- Short task
Put the rows into a numbered list, starting with the line that contains "Task: Click the ジャンプ力 stat bar" and going on through the end of the rows, skipping blank lines. Leave the pictures out of your answer.

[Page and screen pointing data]
____________________

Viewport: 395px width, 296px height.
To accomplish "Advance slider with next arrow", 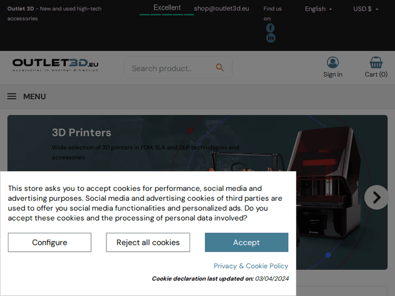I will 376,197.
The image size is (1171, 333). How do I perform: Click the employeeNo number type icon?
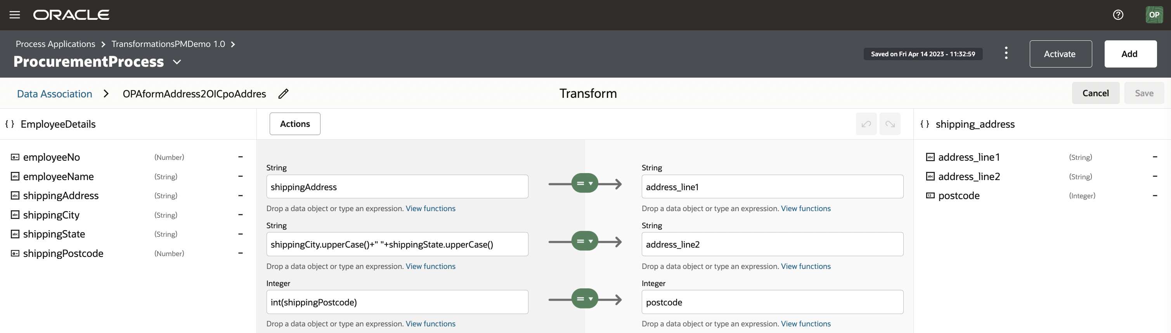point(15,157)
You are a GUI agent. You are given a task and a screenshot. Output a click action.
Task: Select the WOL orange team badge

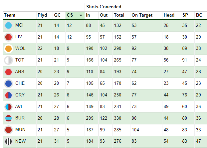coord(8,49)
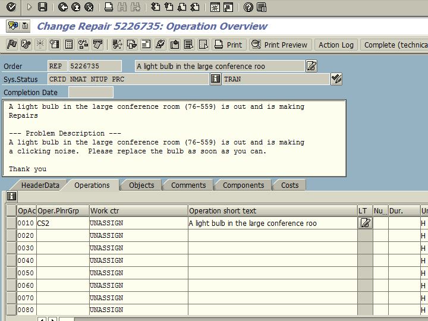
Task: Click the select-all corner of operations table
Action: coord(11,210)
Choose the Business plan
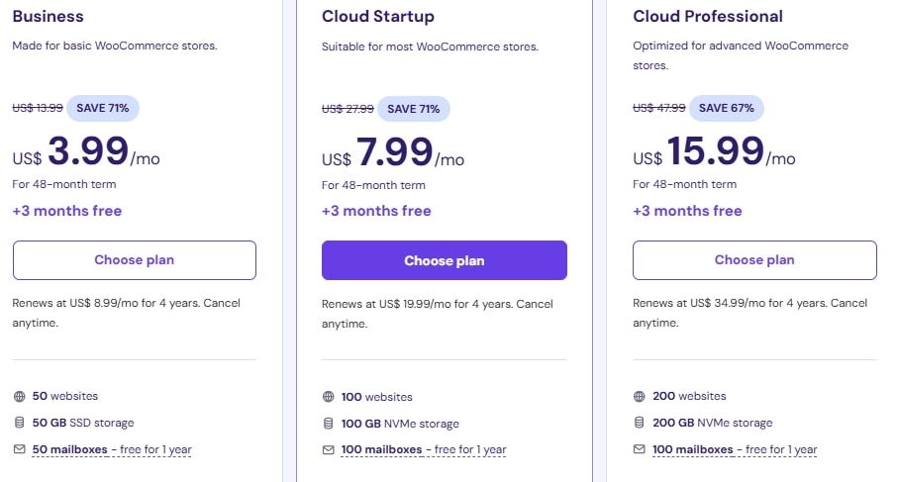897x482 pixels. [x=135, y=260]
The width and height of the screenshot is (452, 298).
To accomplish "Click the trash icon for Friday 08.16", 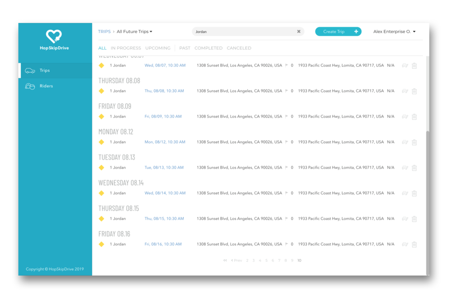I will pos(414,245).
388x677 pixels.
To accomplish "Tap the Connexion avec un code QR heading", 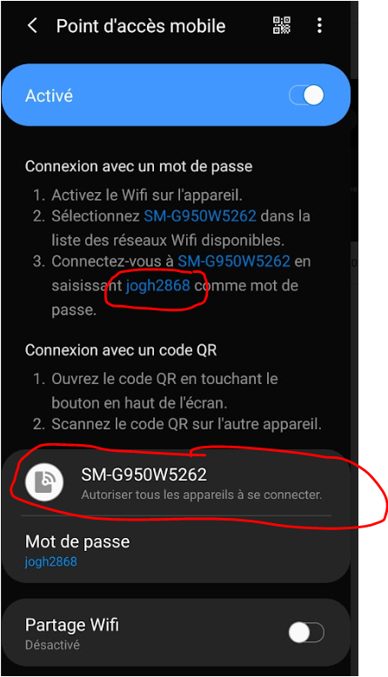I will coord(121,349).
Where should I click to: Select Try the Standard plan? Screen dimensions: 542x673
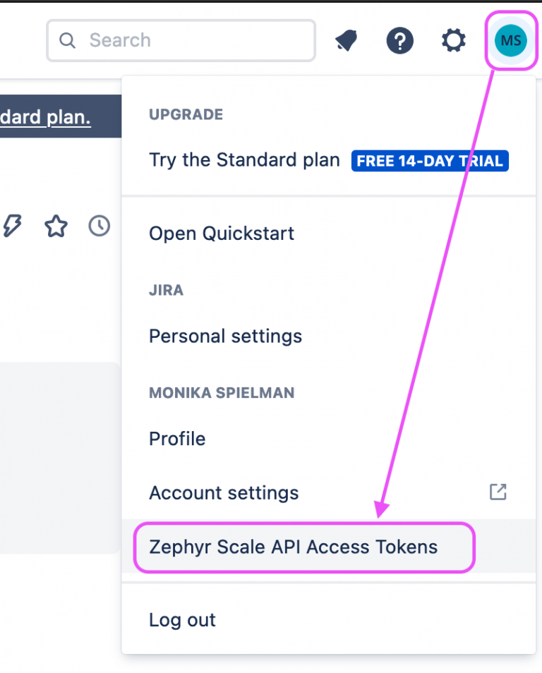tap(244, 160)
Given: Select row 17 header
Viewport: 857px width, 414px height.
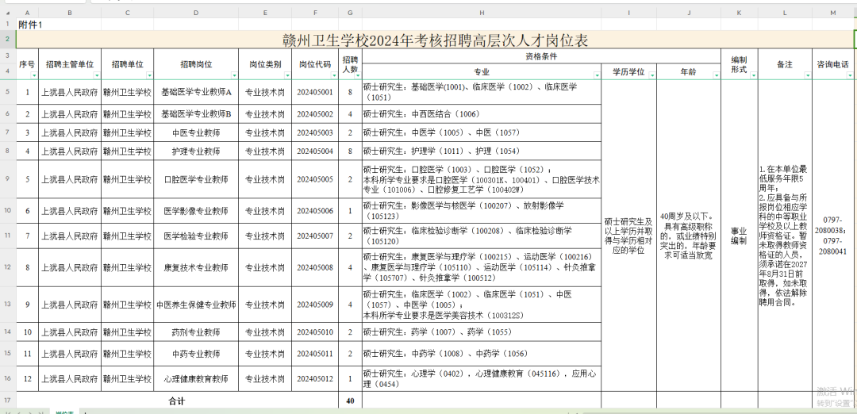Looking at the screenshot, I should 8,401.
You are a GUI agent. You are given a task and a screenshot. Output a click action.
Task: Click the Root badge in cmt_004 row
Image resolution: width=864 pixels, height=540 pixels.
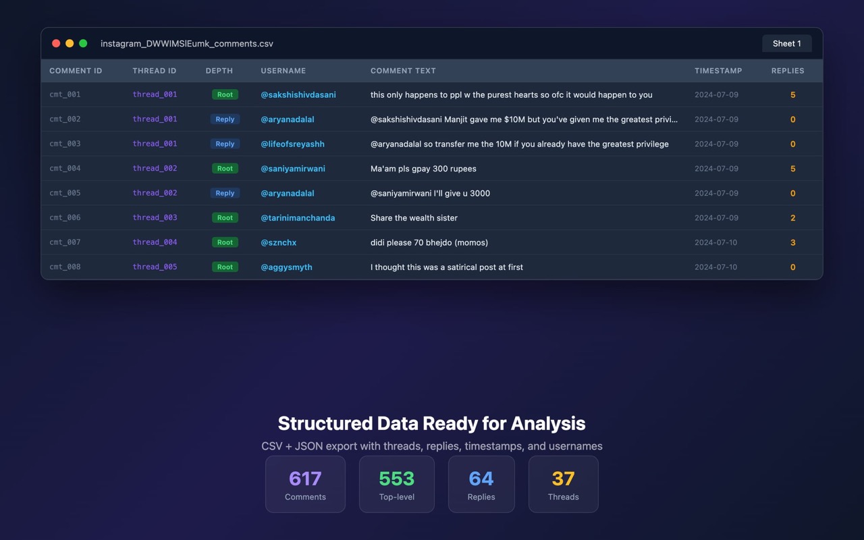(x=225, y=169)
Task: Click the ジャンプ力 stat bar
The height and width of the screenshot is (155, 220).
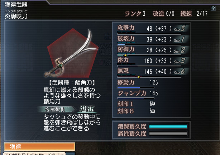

____________________

- Solution to the problem
1. Task: Click the ジャンプ力 stat bar
2. The height and width of the screenshot is (155, 220).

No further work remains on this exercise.